דרושים » רפואה ופארמה » Regulatory Affairs Specialist - Israel R52900

Take on a pivotal role as a Regulatory Affairs Specialist in Israel, supporting both pre-market and post-market regulatory activities within our companys Diabetes spin-off organization. In this role, you will be a key partner to cross-functional teams, ensuring regulatory compliance across the product lifecycle while enabling timely market access and sustaining ongoing business operations. This is an exciting opportunity to contribute to a growing, agile organization focused on innovation and delivering impactful solutions for people living with diabetes.
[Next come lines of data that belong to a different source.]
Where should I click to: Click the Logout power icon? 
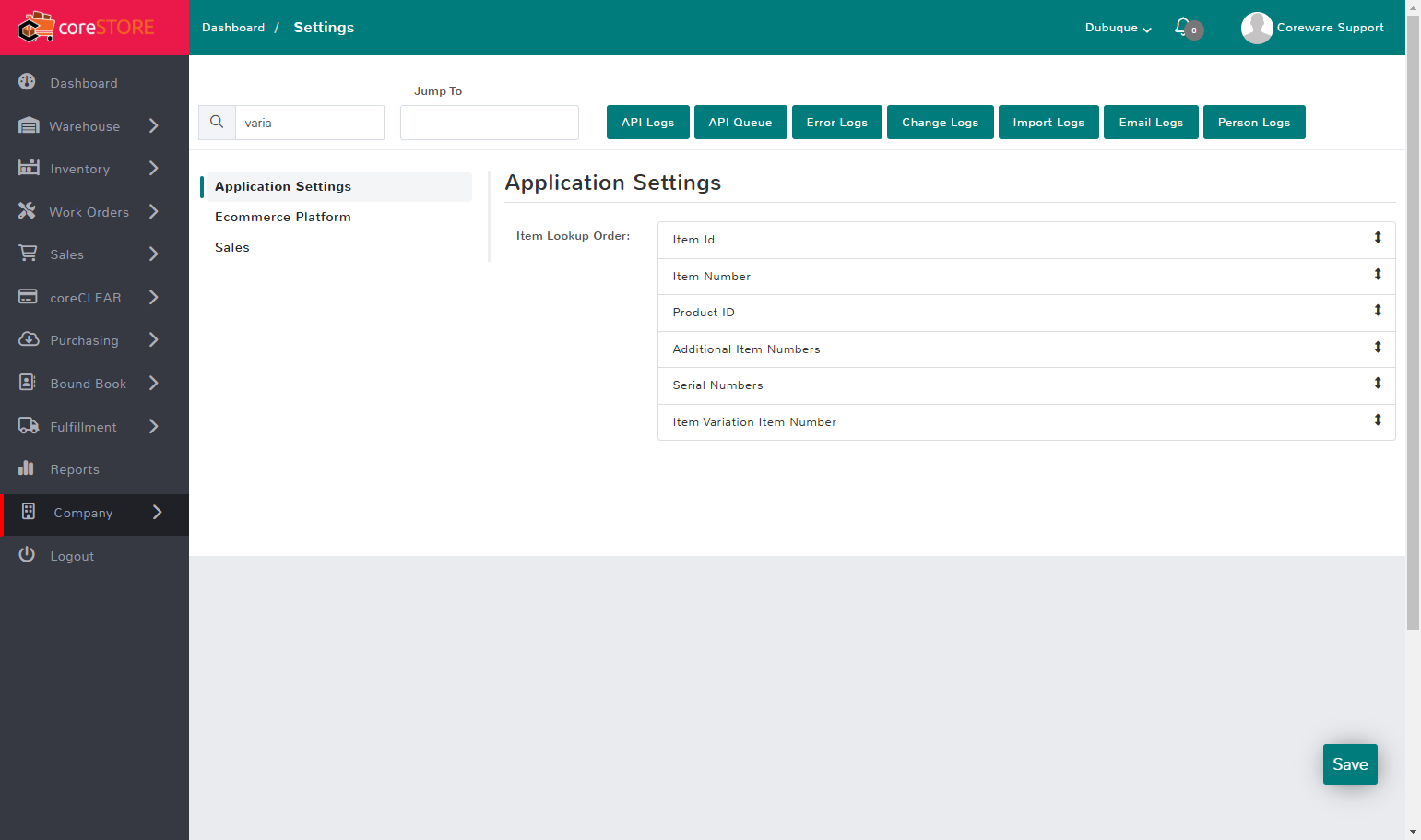tap(27, 554)
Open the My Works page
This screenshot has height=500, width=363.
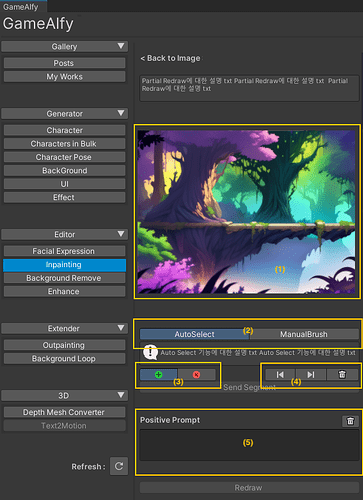pos(64,77)
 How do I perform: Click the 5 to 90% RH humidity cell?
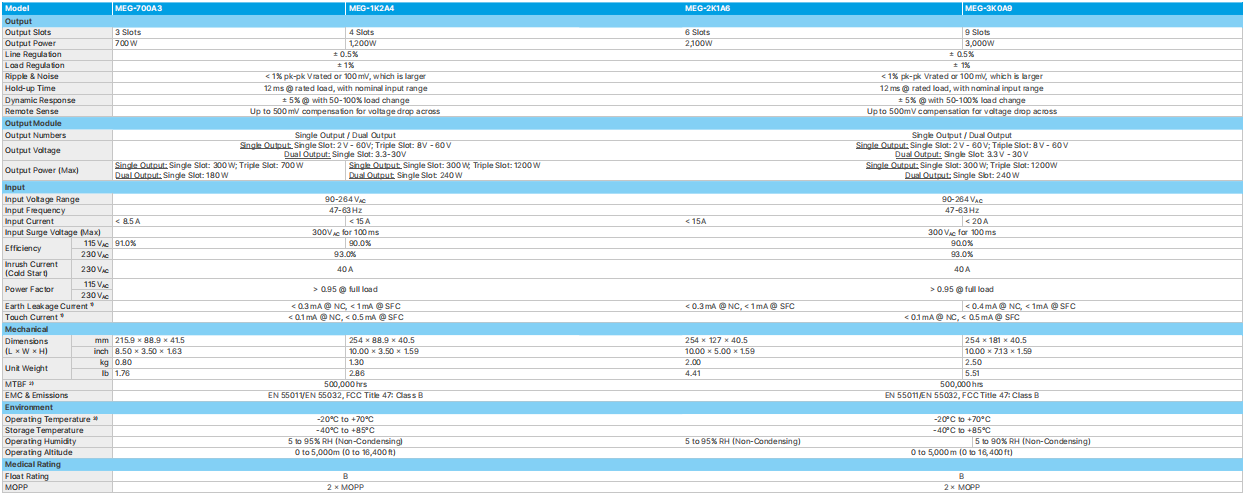coord(1032,441)
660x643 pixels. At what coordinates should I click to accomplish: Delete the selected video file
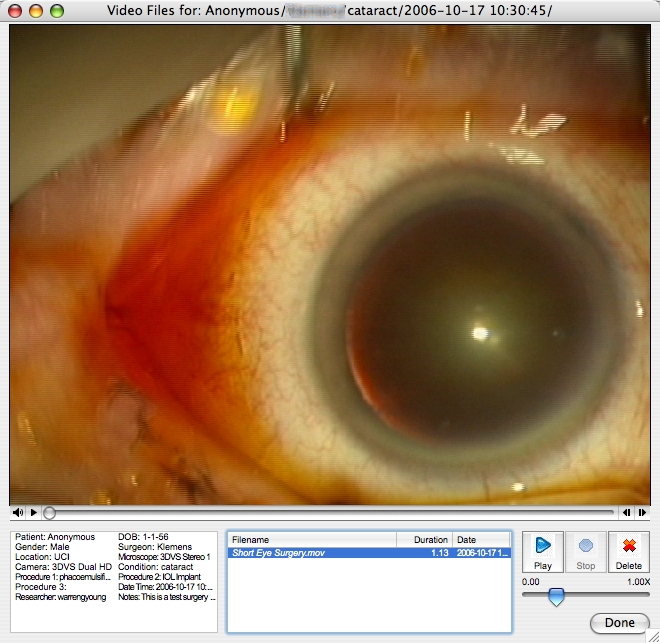629,551
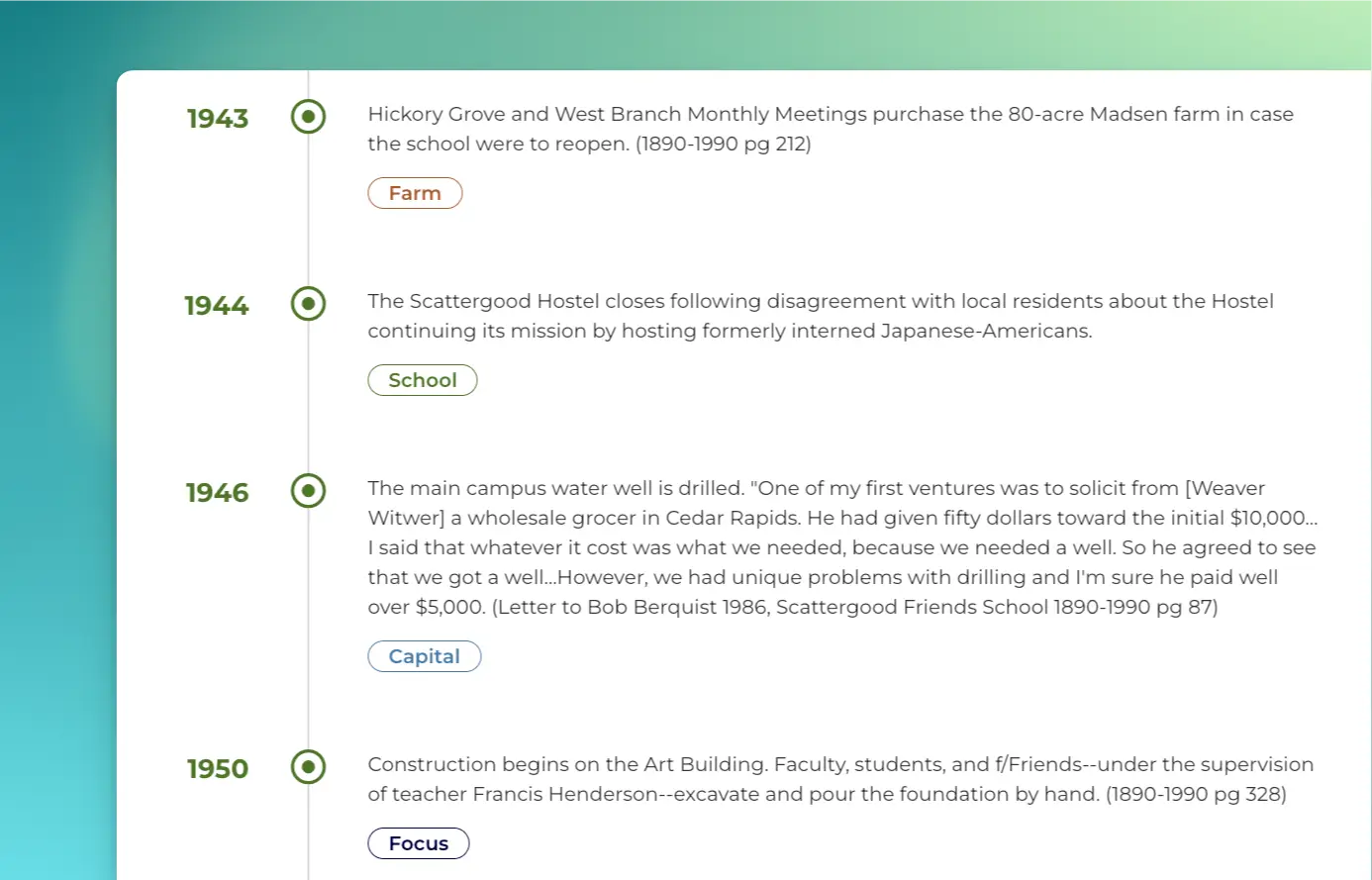Click the 1943 timeline marker circle
This screenshot has height=880, width=1372.
point(308,117)
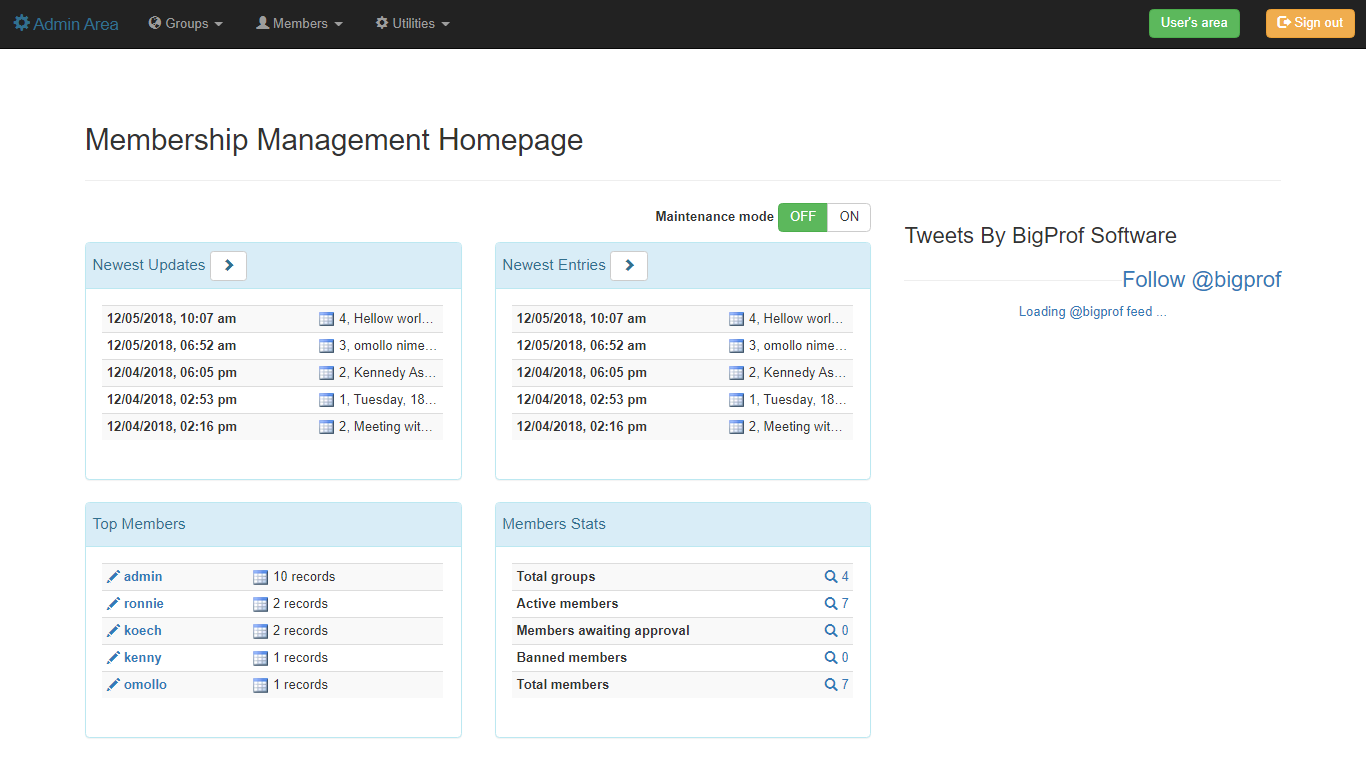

This position is an exciting opportunity to work with our company's Diabetes business. our company has announced its intention to separate the Diabetes division to promote future growth and innovation within the business and reallocate investments and resources across our company, subject to applicable information and consultation requirements. This separation provides our team with a bold opportunity to unleash our potential, enabling us to operate with greater speed and agility. As a separate entity, we anticipate leveraging increased investments to drive meaningful innovation and enhance our impact on patient care.
Responsibilities may include the following and other duties may be assigned:
Directs or performs coordination and preparation of document packages for regulatory submissions from all areas of company, internal audits and inspections.
Leads or compiles all materials required in submissions, license renewal and annual registrations.
Recommends changes for labelling, manufacturing, marketing, and clinical protocol for regulatory compliance.
Monitors and improves tracking / control systems.
Keeps abreast of regulatory procedures and changes.
May direct interaction with regulatory agencies on defined matters.
Recommends strategies for earliest possible approvals of clinical trials applications.